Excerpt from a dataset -
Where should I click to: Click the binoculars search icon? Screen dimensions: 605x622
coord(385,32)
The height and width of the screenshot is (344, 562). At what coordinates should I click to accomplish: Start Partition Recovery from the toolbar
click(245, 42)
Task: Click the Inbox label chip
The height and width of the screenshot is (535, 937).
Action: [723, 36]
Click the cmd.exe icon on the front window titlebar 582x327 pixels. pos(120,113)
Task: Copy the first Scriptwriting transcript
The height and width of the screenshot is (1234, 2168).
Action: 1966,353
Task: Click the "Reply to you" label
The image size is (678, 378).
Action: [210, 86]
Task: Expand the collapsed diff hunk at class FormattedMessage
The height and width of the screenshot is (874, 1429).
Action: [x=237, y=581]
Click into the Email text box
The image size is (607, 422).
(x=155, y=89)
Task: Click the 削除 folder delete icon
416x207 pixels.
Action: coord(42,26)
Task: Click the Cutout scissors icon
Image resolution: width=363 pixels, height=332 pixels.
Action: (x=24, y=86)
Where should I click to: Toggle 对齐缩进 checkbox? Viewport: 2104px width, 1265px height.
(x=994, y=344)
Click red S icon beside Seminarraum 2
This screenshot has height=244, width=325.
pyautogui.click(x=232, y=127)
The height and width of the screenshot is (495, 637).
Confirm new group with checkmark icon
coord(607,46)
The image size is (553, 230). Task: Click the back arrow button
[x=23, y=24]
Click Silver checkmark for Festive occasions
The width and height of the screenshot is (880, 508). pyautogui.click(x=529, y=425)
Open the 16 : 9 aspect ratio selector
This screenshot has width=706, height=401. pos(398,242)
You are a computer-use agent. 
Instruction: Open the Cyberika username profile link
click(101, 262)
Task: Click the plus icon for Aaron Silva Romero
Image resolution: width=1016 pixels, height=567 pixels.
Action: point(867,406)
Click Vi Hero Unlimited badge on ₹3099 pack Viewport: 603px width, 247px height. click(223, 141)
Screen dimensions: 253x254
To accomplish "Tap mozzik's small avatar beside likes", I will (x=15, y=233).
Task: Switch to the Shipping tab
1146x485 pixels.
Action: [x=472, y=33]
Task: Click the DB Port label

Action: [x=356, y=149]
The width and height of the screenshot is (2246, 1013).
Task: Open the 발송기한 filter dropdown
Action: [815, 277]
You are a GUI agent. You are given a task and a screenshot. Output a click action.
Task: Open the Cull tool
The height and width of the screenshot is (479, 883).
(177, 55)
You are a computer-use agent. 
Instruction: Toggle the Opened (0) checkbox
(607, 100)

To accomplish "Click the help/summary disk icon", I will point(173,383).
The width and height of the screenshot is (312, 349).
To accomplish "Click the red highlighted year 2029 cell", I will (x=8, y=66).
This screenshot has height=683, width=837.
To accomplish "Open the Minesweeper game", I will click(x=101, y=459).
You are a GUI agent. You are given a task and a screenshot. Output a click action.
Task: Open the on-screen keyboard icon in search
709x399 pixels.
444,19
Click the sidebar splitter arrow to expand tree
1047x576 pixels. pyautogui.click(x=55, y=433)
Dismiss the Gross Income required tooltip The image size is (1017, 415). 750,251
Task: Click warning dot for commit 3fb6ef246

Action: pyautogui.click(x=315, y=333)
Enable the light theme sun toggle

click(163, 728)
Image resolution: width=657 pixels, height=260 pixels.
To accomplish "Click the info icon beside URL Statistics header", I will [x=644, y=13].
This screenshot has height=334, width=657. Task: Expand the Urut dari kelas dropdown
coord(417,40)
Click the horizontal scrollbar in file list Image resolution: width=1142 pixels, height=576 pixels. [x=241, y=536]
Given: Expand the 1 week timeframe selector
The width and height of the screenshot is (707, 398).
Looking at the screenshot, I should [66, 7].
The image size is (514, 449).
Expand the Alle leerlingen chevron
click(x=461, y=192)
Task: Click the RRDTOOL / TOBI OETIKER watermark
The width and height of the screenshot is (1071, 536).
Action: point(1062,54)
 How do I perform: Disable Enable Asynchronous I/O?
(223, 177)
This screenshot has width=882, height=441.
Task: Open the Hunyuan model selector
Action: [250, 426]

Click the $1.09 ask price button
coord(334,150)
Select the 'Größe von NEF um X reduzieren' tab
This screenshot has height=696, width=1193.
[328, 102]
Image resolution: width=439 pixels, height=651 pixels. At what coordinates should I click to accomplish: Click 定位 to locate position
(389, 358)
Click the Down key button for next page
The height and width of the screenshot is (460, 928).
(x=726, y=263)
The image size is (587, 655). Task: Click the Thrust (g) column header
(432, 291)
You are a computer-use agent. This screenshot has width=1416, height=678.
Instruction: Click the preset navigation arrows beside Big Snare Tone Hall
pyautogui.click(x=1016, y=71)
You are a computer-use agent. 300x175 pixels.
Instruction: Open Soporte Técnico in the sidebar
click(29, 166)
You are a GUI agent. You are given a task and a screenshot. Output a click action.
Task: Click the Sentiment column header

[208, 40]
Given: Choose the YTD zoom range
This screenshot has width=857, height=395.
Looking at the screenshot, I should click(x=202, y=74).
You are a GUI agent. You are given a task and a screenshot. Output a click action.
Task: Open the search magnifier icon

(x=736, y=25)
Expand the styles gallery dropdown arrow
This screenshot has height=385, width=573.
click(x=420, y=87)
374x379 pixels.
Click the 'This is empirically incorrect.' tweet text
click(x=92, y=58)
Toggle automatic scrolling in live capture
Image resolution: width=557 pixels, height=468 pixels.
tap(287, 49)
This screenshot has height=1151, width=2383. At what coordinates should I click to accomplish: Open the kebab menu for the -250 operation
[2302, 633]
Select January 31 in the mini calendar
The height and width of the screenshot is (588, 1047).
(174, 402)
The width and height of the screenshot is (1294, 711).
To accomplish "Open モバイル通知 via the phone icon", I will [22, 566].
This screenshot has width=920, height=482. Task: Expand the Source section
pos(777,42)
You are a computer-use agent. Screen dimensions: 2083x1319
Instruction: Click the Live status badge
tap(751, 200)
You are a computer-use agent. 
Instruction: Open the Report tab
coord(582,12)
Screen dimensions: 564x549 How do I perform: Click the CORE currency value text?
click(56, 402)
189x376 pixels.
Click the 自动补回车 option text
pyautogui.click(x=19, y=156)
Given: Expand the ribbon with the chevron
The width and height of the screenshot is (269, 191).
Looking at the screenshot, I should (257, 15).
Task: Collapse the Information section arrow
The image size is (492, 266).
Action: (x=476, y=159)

WRITTEN EXERCISE -
Filter the data above, keeping every line that contains the word "icon". Matching is case-sensitive.

REPLY TO THE EXERCISE -
Where should I click to: Click the binoculars search icon? Screen dimensions: 605x622
Click the cmd.exe icon on the front window titlebar 582x327 pixels. pos(120,113)
Task: Click the 削除 folder delete icon
Task: Click the Cutout scissors icon
Click red S icon beside Seminarraum 2
Confirm new group with checkmark icon
Task: Click the plus icon for Aaron Silva Romero
To accomplish "Click the help/summary disk icon", I will point(173,383).
Task: Open the on-screen keyboard icon in search
To accomplish "Click the info icon beside URL Statistics header", I will [x=644, y=13].
Task: Open the search magnifier icon
To accomplish "Open モバイル通知 via the phone icon", I will [22, 566].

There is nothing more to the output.